=== Begin Enclosure ===

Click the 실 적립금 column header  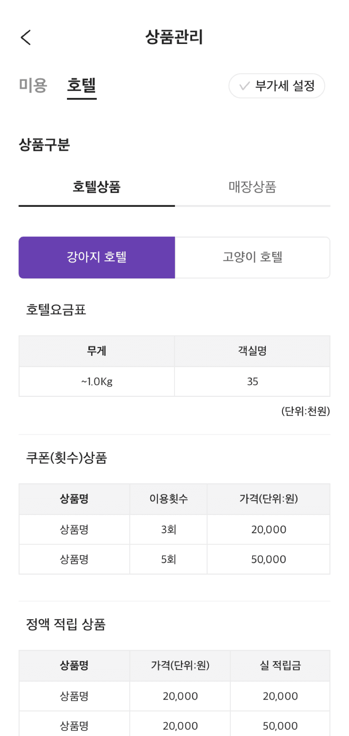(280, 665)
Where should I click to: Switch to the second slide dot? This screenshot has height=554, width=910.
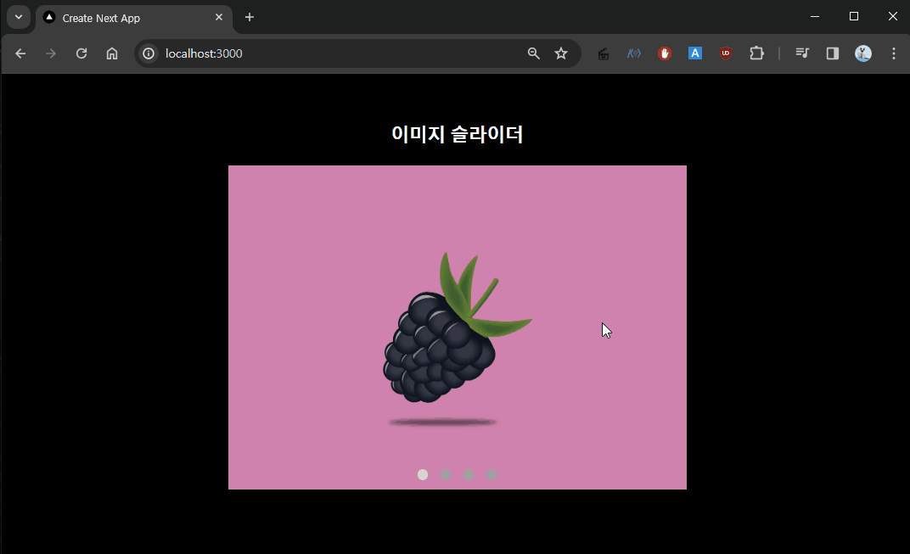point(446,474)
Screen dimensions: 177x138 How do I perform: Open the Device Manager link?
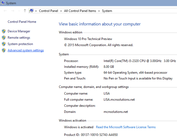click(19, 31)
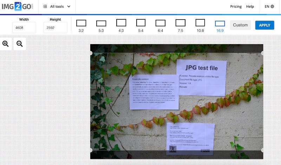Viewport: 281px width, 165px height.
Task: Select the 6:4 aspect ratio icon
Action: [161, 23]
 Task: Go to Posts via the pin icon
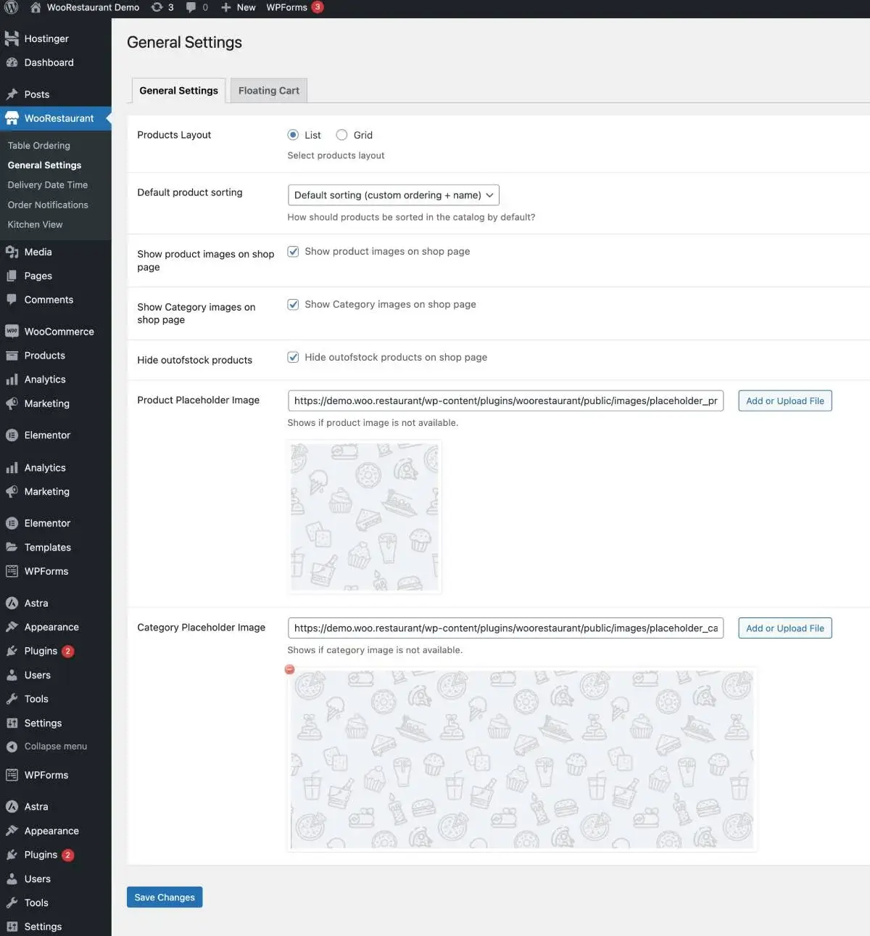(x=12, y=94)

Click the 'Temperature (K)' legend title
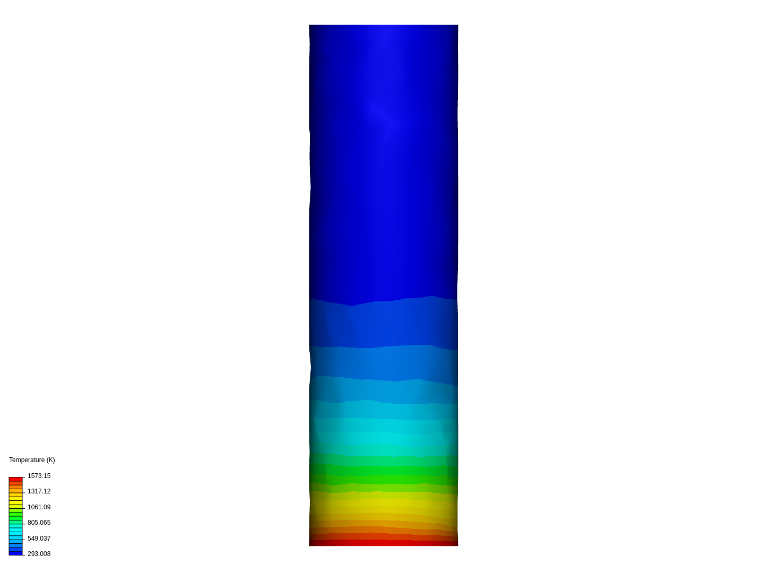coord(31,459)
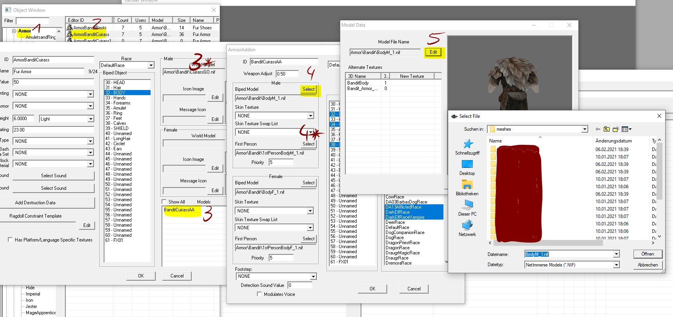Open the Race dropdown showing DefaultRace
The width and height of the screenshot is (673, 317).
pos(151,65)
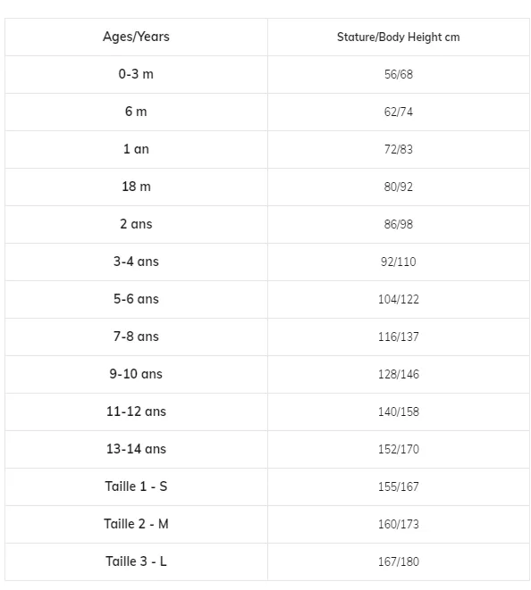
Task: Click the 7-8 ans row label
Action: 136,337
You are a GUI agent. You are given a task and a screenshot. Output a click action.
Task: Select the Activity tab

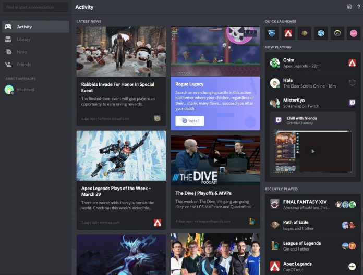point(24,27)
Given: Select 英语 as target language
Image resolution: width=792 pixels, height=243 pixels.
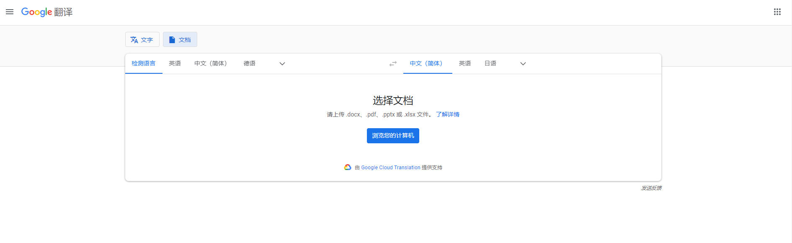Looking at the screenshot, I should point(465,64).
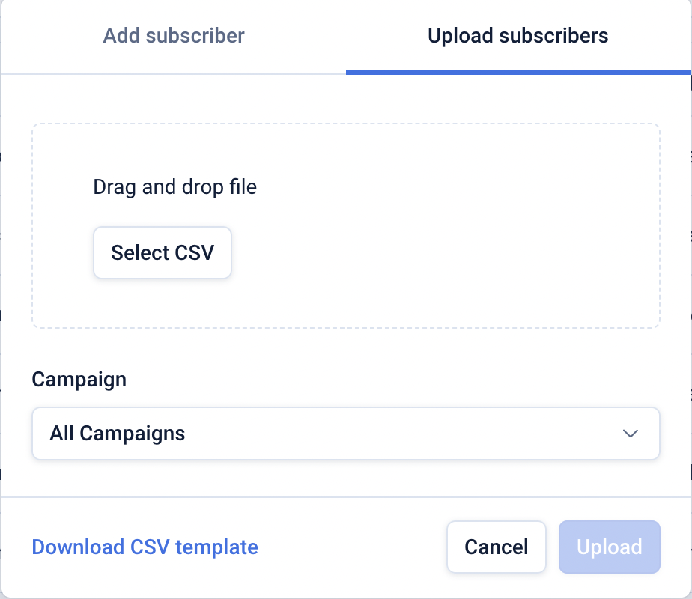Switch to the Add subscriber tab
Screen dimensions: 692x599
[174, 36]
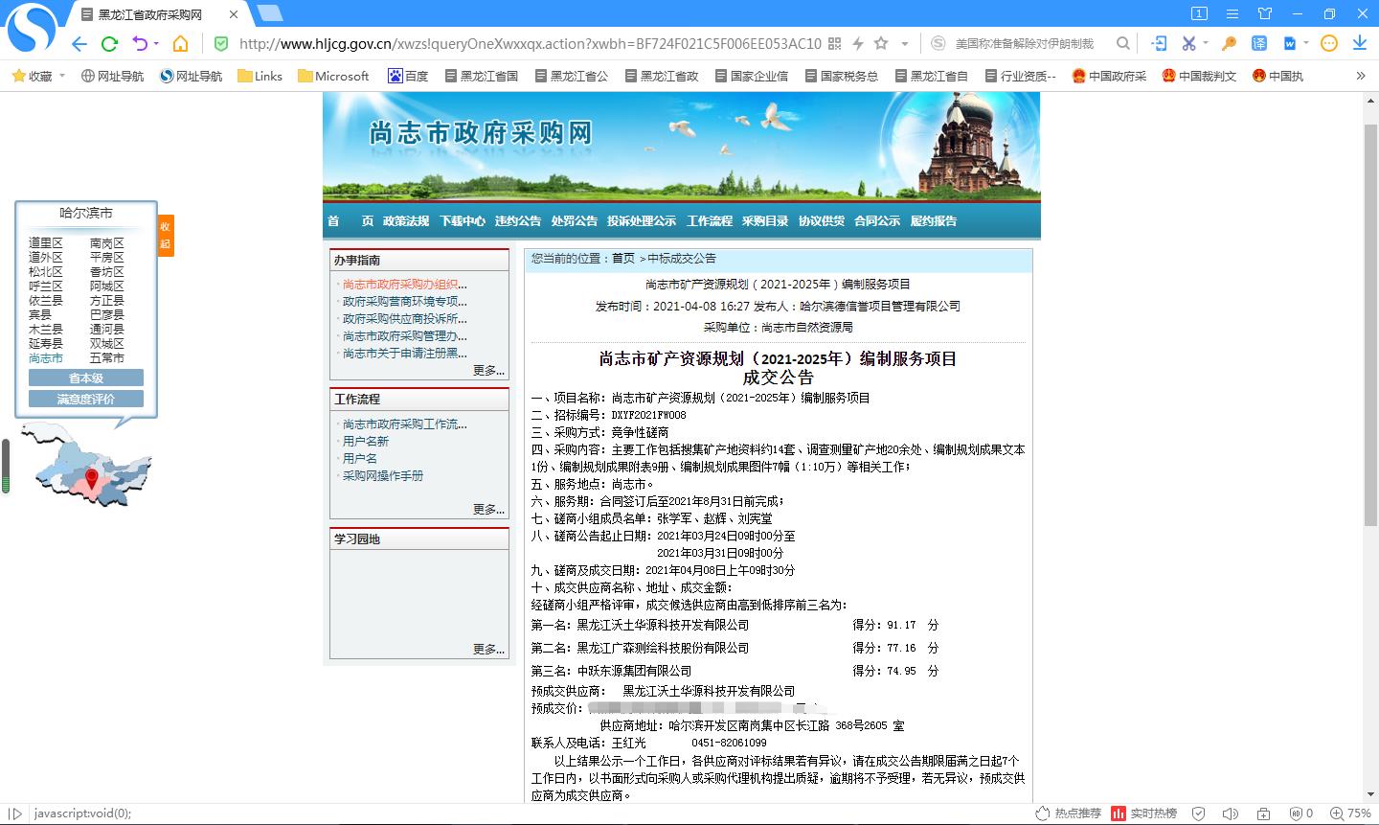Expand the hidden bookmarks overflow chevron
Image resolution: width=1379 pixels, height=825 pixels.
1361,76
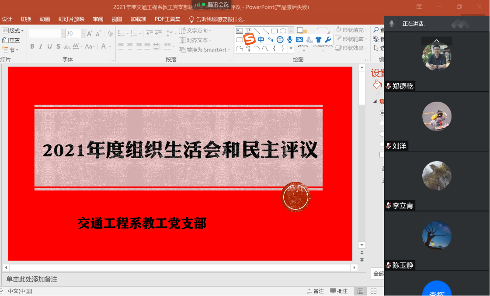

=== End Enclosure ===

Emit the lines of the data above from the one containing "Screen dimensions: 177x138" through its final line, both endpoints included. Pictures do not belong in the output.

Screen dimensions: 177x138 How do I perform: Open the Device Manager link?
click(19, 31)
Viewport: 281px width, 165px height.
Task: Select the 6:4 aspect ratio icon
Action: [161, 23]
 Task: Go to Posts via the pin icon
(x=12, y=94)

Click the 'Temperature (K)' legend title
coord(31,459)
Open the Race dropdown showing DefaultRace
The width and height of the screenshot is (673, 317).
pos(151,65)
Task: Click the 7-8 ans row label
Action: 136,337
You are a GUI agent. You are given a task and a screenshot. Output a click action.
Task: Select the Activity tab

point(24,27)
Given: Select 英语 as target language
Image resolution: width=792 pixels, height=243 pixels.
Looking at the screenshot, I should point(465,64).
Switch to the Add subscriber tab
Screen dimensions: 692x599
[174, 36]
Expand the hidden bookmarks overflow chevron
Image resolution: width=1379 pixels, height=825 pixels.
1361,76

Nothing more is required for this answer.